- [Problem details]: Could you express the entries as a JSON list of strings, one string per line, starting at the first line of the entries and ending after the line that contains "Click the Increase"? Omit blank lines.

╭─ Exercise input

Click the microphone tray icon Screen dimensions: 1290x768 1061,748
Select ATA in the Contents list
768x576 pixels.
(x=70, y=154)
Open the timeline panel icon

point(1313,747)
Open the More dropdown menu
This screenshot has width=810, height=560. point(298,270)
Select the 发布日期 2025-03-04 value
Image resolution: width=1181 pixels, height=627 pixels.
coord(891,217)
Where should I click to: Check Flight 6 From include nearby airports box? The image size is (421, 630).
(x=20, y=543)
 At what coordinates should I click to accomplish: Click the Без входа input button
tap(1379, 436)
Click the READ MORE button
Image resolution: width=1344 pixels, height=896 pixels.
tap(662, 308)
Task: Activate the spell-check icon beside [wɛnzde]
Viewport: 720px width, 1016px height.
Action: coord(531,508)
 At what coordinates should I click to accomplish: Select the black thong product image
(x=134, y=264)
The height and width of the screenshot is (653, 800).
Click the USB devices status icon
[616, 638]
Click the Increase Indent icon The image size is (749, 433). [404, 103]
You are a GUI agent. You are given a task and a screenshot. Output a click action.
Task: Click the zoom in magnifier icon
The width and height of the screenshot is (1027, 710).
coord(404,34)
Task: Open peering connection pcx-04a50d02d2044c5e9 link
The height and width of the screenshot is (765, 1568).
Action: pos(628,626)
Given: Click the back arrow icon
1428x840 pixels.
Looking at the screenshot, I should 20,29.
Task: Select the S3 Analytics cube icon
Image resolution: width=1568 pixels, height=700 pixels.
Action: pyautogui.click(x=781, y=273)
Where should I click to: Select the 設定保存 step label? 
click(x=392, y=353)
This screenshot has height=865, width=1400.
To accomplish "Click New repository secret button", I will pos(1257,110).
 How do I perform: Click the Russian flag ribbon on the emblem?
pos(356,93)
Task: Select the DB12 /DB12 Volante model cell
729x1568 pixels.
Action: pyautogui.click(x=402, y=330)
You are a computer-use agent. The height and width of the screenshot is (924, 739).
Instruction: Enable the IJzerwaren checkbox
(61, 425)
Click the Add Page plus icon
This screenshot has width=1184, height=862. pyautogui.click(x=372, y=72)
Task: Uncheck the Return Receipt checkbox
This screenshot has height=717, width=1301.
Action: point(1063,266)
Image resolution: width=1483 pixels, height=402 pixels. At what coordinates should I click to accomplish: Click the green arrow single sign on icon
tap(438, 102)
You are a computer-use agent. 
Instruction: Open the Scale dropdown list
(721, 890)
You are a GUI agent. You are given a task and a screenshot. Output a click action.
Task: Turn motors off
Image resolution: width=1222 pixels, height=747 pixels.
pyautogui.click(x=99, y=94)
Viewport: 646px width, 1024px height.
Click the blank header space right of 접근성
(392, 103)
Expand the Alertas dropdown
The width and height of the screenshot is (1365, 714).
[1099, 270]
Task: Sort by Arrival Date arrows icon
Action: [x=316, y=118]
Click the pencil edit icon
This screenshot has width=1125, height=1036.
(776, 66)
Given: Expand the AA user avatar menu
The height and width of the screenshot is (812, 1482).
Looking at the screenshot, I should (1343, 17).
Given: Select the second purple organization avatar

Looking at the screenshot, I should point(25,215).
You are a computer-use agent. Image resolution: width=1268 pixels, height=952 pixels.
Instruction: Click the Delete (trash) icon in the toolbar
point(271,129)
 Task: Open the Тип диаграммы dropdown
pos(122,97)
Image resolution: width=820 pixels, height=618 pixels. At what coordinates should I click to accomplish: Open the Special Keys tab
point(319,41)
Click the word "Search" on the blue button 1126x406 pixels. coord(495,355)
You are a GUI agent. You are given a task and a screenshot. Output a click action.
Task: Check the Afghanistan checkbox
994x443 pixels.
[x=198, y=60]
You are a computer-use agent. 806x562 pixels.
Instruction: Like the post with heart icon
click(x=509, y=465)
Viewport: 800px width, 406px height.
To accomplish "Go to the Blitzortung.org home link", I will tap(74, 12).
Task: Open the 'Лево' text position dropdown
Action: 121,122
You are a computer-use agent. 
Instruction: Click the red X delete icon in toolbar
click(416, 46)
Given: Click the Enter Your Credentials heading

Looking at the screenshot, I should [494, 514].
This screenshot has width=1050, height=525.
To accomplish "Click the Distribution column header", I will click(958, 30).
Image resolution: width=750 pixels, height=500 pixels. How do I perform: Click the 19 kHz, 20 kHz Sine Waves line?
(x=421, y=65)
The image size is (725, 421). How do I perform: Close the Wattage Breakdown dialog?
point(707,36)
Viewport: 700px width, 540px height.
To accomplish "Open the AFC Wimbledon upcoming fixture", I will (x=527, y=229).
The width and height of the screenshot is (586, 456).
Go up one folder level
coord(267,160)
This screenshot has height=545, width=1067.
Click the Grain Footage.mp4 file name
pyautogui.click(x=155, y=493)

╰─

- [Written response]:
[
  "Click the microphone tray icon Screen dimensions: 1290x768 1061,748",
  "Select ATA in the Contents list",
  "768x576 pixels.",
  "(x=70, y=154)",
  "Open the timeline panel icon",
  "point(1313,747)",
  "Open the More dropdown menu",
  "This screenshot has width=810, height=560. point(298,270)",
  "Select the 发布日期 2025-03-04 value",
  "Image resolution: width=1181 pixels, height=627 pixels.",
  "coord(891,217)",
  "Where should I click to: Check Flight 6 From include nearby airports box? The image size is (421, 630).",
  "(x=20, y=543)",
  " At what coordinates should I click to accomplish: Click the Без входа input button",
  "tap(1379, 436)",
  "Click the READ MORE button",
  "Image resolution: width=1344 pixels, height=896 pixels.",
  "tap(662, 308)",
  "Task: Activate the spell-check icon beside [wɛnzde]",
  "Viewport: 720px width, 1016px height.",
  "Action: coord(531,508)",
  " At what coordinates should I click to accomplish: Select the black thong product image",
  "(x=134, y=264)",
  "The height and width of the screenshot is (653, 800).",
  "Click the USB devices status icon",
  "[616, 638]",
  "Click the Increase Indent icon The image size is (749, 433). [404, 103]"
]